## [INFORMATION PROVIDED]
== Segment start ==

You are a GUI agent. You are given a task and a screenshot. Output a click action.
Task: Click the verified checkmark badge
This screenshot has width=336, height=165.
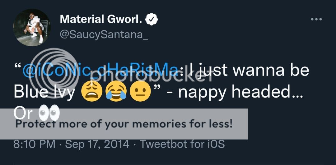(x=152, y=20)
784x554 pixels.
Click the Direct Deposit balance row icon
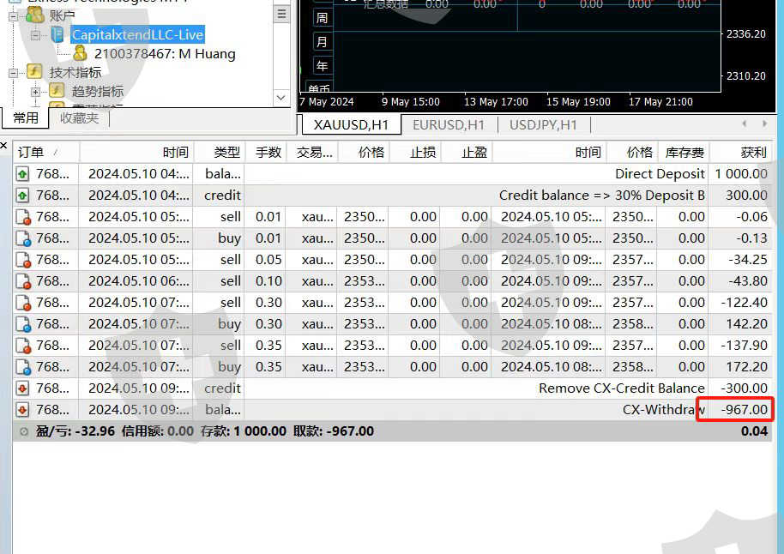[22, 174]
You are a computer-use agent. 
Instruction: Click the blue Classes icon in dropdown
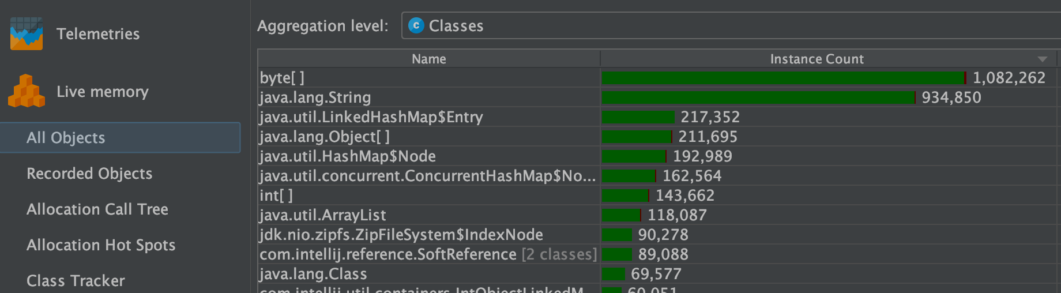click(x=416, y=26)
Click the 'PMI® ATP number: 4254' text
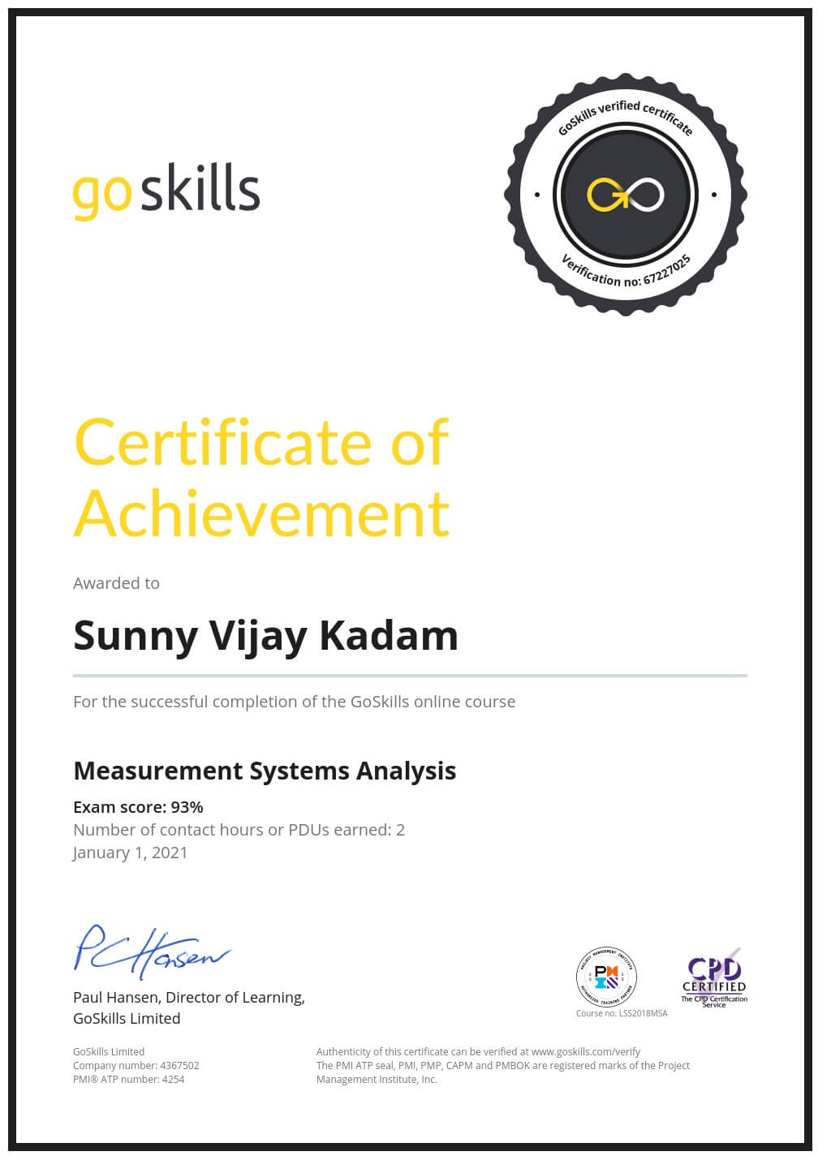This screenshot has height=1160, width=831. [128, 1079]
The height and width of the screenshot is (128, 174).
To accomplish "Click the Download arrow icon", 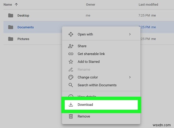I will point(71,105).
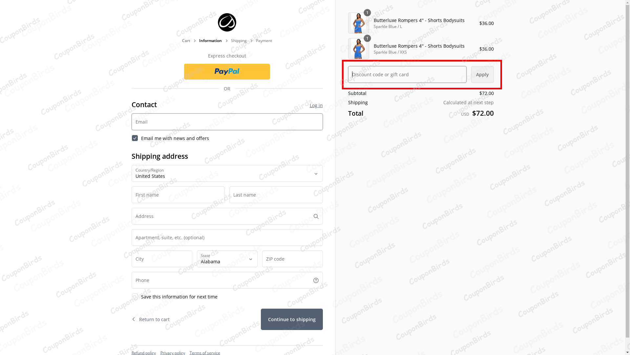Image resolution: width=630 pixels, height=355 pixels.
Task: Open the Sparkle Blue / XXS romper thumbnail
Action: (358, 49)
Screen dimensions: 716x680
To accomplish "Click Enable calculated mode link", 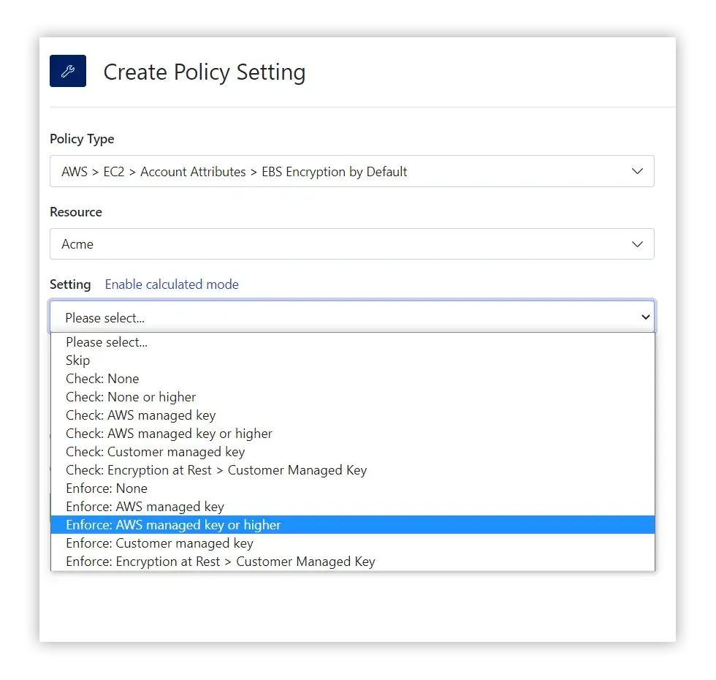I will [172, 284].
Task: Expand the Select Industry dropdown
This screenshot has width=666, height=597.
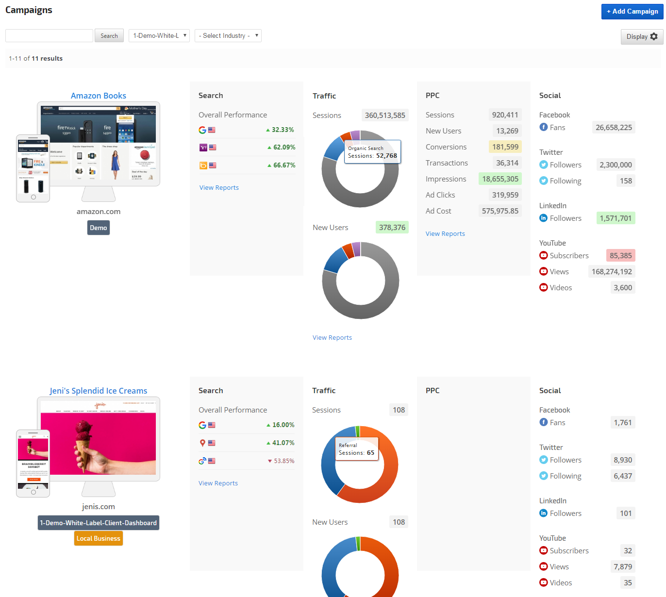Action: [228, 35]
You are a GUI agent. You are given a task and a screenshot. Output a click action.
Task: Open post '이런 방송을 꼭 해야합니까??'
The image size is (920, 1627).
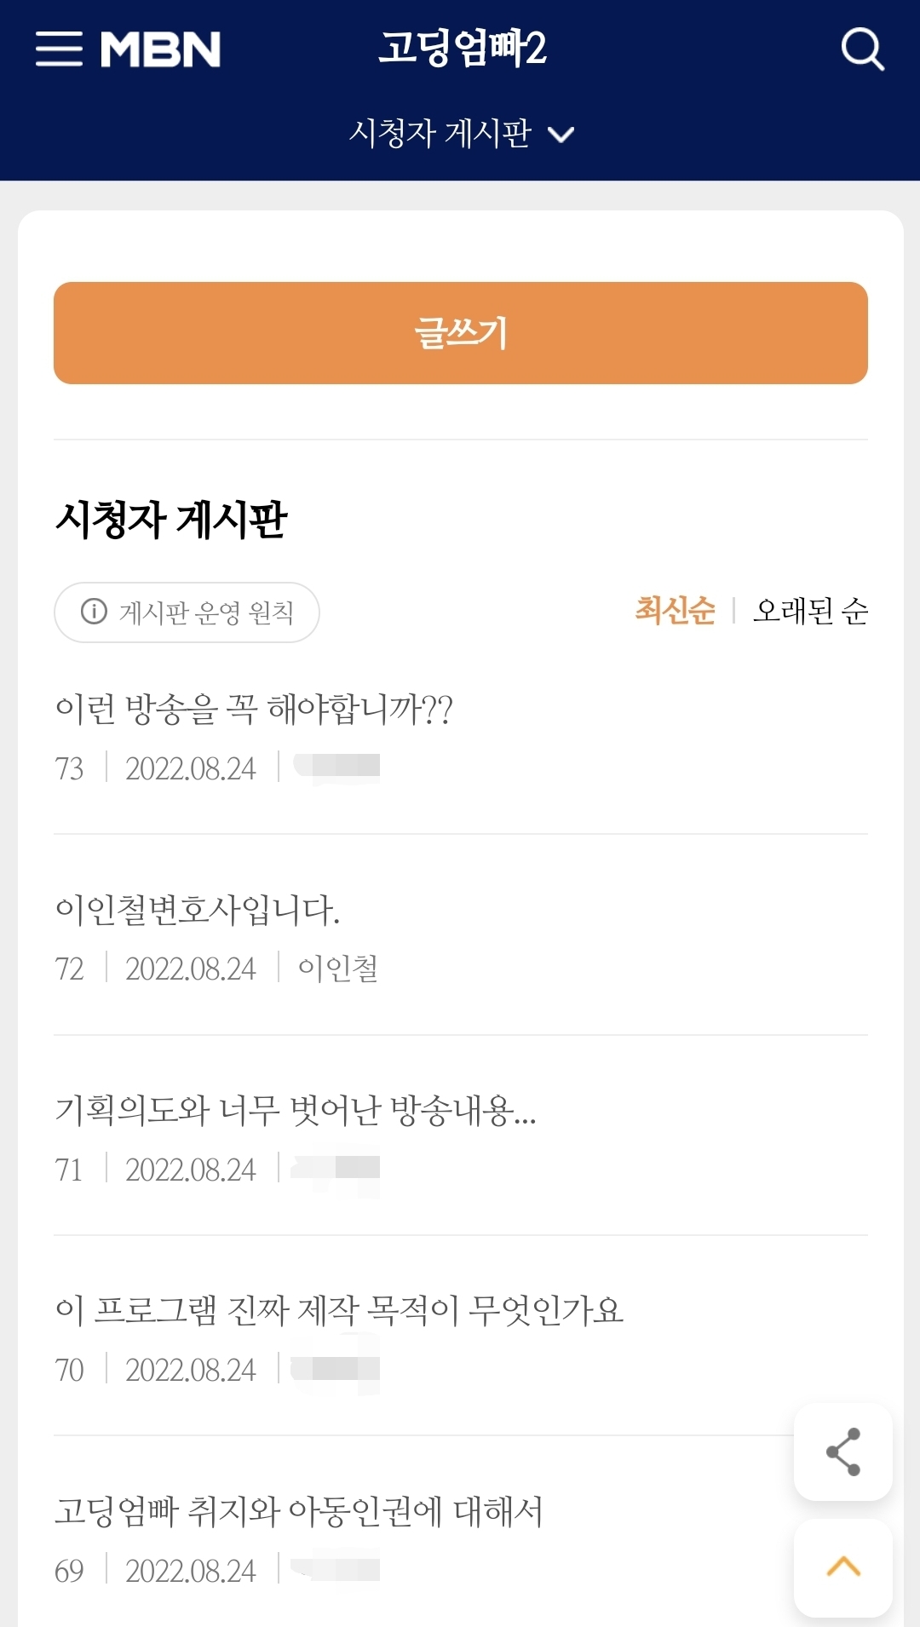click(x=254, y=709)
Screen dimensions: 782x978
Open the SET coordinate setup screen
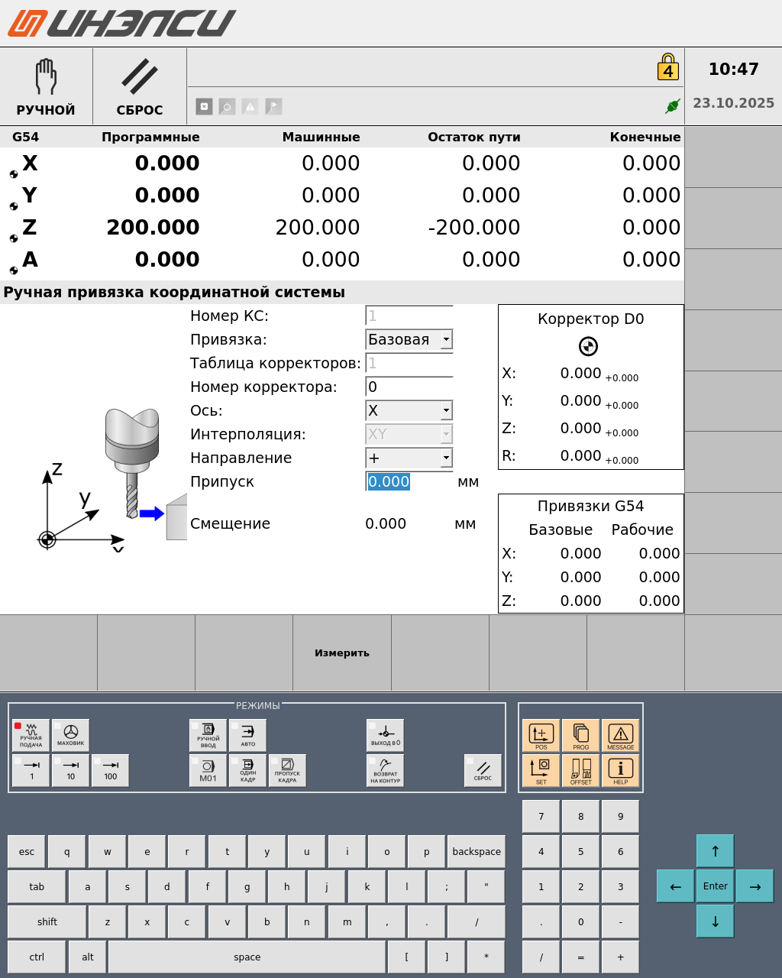pyautogui.click(x=541, y=770)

== Segment end ==

## [TASK STATEMENT]
Out of the records above, pull the lines that include the word "dimensions".

## [OUTPUT BELOW]
Screen dimensions: 716x680
Screen dimensions: 782x978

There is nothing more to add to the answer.